News from the 90th EAS Congress, Milan Italy: Tuesday 24th May, 2022
Lipoprotein(a) was in the spotlight in two key presentations in this session.
Is lipoprotein(a) prothrombotic?This question is highly pertinent given that the apo(a) component of Lp(a) is structurally similar to plasminogen, and also is a competitor in vitro for binding sites resulting in reduced fibrinolysis and the formation of thrombi.1 Dr Elena Olmastroni (University of Milan) addressed this by evaluating whether Lp(a) had a genetically and clinically meaningful venous or arterial prothrombotic effect using data from the UK Biobank.2 This is a large prospective UK cohort study including ~500,000 subjects (median Lp(a) 18.7 nmol/L), aged 40-70 years who were recruited between 2006 and 2010 and followed for at least 10 years thereafter. Subjects had both plasma Lp(a) levels measured using a single assay (isoform insensitive), and also data relating to their polygenic disposition to elevated Lp(a), determined using a genetic score based on carriage of two variants in the LPA gene (rs3798220 and rs10455872). The two key endpoints were Major Coronary Events (MCE), defined as a fatal or non-fatal myocardial infarction, or coronary revascularisation, and Venous Thromboembolic Events (VTE), a composite of deep vein thrombosis and pulmonary embolism.
Using adjusted logistic regression analysis, there was no association between Lp(a) and risk for a VTE, based on either measured Lp(a) plasma concentration or the LPA genetic score. However, both higher plasma Lp(a) levels and higher LPA genetic score were associated with an increased risk for MCE. To investigate whether this risk was mediated via a prothrombotic mechanism, the researchers constructed an antiplatelet genetic instrument based on the presence of variants in the gene encoding guanylate cyclase soluble subunit alpha-3 (GUCY1A3), which is involved in regulating vascular tone and platelet activation, as well as an antithrombotic genetic instrument taking into account variants in the Factor II and Factor V genes to mimic the effect of an antithrombin therapy.
Using adjusted Cox proportional hazards modelling, it was demonstrated that the increased risk of MCE caused by elevated Lp(a) concentration was not mediated via an arterial prothrombotic effect, and was therefore unlikely to be impacted by either antiplatelet or antithrombin therapy.
How do clinicians manage the increased cardiovascular risk associated with elevated Lp(a) concentration?

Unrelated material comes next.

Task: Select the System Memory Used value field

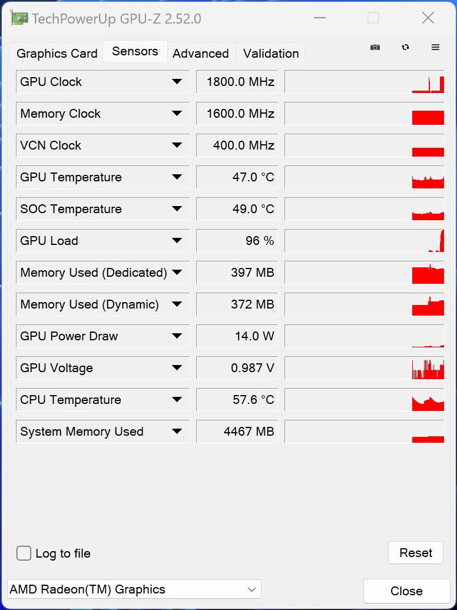Action: pos(237,432)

In the absence of specific Lp(a)-lowering therapies, guidelines recommend intensification of risk factor modification in individuals with increased cardiovascular risk due to elevated Lp(a) concentration.3 Professor Brian Ference (University of Cambridge, UK) highlighted the need for practical guidance for clinicians regarding the magnitude of intensification that is required, which is not provided in the guidelines.
Using the UK Biobank cohort (N= 445,765 subjects without a history of cardiovascular events, diabetes, or any cancer before the age of 30 years), the researchers determined the trajectories of increased absolute lifetime risk of MCE due to elevated Lp(a) levels. They also determined the absolute risk of atherosclerotic cardiovascular disease (ASCVD) due to BOTH higher Lp(a) and lower low-density lipoprotein cholesterol (LDL-C) levels.
The magnitude of intensification of LDL-C lowering needed to overcome risk caused by elevated Lp(a) concentration depends on the age that LDL-C lowering is initiated. Therefore, if people with elevated Lp(a) concentration are identified early they require less intensive LDL-C lowering than those identified later in life.4 This underlines the need to measure Lp(a) early in life, as recommended by guidelines,3 so as to identify individuals at higher risk due to elevated Lp(a) levels who would benefit from early modest risk factor intensification. This strategy personalises ASCVD prevention specifically in relation to the risk associated with elevated Lp(a) concentration.
1. Koschinsky ML, Kronenberg F. Atherosclerosis 2022;349:1-6.
2. Olmastroni E, Galimberti F, Laufs U, et al. Lipoprotein(a) does not have a clinically significant arterial or venous prothrombotic effect. Late Breaker 2. Tuesday 24th May.
3. Mach F, Baigent C, Catapano AL, et al. Eur Heart J 2020;41:111-188.
4. Galimberti F, Olmastroni E, Catapano AL, Ference BA. Estimating the magnitude of LDL-C reduction needed to overcome the increased risk of atherosclerotic cardiovascular events caused by Lp(a) to guide clinical management. Late Breaker 2. Tuesday 24th May.